(Task brief): Only lines containing the word "icon" are needed; pull them out of the material.

(Material for the task):
Start of Block

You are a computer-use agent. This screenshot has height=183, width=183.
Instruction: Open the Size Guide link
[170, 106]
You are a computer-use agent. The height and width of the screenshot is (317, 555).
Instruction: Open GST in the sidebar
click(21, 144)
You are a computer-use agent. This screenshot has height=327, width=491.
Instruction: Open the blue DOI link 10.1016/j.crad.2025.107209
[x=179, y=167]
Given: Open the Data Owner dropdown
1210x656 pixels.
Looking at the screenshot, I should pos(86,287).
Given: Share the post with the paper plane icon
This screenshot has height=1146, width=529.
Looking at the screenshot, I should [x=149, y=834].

End of Block
Start of Block

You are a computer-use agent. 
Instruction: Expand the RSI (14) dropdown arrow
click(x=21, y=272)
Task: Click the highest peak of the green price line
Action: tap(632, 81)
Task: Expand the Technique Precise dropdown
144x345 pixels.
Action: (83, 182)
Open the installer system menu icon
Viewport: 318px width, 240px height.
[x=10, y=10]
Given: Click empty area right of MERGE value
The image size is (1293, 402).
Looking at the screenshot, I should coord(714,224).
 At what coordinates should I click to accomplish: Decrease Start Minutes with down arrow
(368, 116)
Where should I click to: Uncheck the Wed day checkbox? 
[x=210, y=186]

End of Block

(Output for this exercise):
Given: Share the post with the paper plane icon
Open the installer system menu icon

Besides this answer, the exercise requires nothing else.